竹取物語11
長澤は、あわてて彼女の両腕をガッチリ掴み、海に向かって行こうとするかぐやを止めた。
「やめて。邪魔しないで。迎えがきているの」
かぐやは長澤の腕を振り払おうともがきながらいった。目ははるか彼方をみている。
「迎えは来ていない。俺には見えない。海に見えるのは浪だけだし、月からは何も訪れていない」
長澤は必死になってそういった。アポロが月に行ってからもう50年以上経っているのだ。何をいまさら月からの使者だ、かぐや姫だ、世の中から逃げたいだけじゃないか。
それにこのまま進めば、月どころか竜宮城の方へいってしまうぞ、それじゃあ浦島太郎じゃあないか。
「もうどっちでもいいの」
かぐやはそういった。どっちでもいい?結局死にたかっただけじゃあないか。何がかぐや姫だ、何が月からの使者か。

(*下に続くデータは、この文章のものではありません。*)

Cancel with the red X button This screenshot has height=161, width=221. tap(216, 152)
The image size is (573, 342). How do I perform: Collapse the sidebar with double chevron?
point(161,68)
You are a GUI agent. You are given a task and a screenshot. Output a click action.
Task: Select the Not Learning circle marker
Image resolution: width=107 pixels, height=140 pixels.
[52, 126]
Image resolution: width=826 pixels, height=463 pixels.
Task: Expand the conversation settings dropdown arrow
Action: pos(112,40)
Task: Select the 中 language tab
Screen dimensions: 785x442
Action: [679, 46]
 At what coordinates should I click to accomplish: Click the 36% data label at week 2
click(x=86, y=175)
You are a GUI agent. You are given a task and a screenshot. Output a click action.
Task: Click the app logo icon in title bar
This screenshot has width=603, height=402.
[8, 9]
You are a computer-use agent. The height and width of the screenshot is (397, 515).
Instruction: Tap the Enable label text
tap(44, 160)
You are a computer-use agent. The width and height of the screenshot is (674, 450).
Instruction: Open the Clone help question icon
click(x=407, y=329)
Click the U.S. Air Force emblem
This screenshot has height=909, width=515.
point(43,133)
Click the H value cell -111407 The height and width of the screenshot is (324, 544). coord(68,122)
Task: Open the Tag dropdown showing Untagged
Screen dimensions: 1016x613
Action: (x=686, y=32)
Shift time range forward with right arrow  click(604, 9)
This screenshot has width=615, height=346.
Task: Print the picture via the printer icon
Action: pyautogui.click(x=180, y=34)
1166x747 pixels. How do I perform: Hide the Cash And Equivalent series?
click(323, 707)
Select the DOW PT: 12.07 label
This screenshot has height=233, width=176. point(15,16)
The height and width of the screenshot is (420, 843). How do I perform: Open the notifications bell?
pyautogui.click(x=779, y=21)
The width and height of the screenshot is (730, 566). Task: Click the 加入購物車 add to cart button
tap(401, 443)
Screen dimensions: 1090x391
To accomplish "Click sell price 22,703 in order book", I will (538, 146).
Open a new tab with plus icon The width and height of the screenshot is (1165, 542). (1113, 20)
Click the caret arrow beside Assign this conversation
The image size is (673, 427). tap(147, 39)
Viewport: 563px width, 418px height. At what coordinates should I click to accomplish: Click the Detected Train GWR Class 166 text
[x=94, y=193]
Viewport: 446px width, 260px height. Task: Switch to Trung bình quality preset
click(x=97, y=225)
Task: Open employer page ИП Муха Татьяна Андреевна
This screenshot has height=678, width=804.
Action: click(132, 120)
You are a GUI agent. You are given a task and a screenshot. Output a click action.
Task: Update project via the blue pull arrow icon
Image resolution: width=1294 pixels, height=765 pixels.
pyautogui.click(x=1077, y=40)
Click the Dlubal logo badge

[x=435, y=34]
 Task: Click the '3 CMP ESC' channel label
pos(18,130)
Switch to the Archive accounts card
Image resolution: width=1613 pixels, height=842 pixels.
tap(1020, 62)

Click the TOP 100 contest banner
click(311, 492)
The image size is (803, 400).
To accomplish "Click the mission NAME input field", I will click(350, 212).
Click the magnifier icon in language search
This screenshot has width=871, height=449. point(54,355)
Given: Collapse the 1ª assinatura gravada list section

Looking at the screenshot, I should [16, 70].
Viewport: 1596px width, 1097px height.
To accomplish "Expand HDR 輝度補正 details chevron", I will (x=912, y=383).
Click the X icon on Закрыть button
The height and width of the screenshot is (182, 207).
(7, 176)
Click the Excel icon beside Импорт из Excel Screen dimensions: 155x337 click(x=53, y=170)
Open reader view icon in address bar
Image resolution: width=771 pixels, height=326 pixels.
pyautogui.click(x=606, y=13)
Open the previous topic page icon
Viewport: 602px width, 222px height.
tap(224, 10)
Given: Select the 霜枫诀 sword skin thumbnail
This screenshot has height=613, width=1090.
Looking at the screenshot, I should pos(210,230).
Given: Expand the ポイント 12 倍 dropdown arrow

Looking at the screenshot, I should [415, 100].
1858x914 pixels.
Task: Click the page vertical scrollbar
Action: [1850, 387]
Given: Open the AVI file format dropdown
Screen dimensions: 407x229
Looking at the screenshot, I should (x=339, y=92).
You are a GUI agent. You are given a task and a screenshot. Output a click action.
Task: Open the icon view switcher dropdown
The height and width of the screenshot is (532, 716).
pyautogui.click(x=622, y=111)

長澤は暴れるかぐやを、思いっきり抱きしめた。これ以上、逃げられないように。海に入って行かないように。
かぐやは突然泣き出した。大声で泣き出した。
「私、この世界にいたくなかったの。何でお母さんは私を捨てて、何で私は施設で育って、何で私はいろんなことで我慢をして、何で私は・・・」
長澤はゆっくり右手で彼女の髪を撫でてあげた。浪は母のように優しく打っていた。
涙で滲んだ瞳で、かぐやが月を見つめると、ぼんやりと何かがこちらへやってくるのが見えた。
「使者がやってきた」
長澤の腕の中、小声でかぐやがいった。長澤が後ろを振り向いた。確かに月の方から何かがやってくる。それはだんだん近づいてきて、丁度、飛鳥時代の服を着たたくさんの人々が雲に乗って、こちらにむかってくるではないか。まるでプロジェクションマッピングのように。
「まさか」
長澤の腕の力が抜けた瞬間、かぐやは使者の方に向けて走り出した。バシャバシャ海の中を走っていく。長澤はそれを追いかけようとするが、体が動かない。
「さようなら。長澤さん、ありがとう。あなたに会えたことが一番うれしかった」
彼女は振り返りながらそういうと、雲の上の人に引っ張ってもらい、とうとう雲の上に乗ってしまった。
「そんなバカな、こんなことってあるはずがない」
長澤は叫んだが、雲の集団はかぐやを収容すると、もと来た道を戻っていった。だんだん月に向かって集団は小さくなっていき、やがて消えた。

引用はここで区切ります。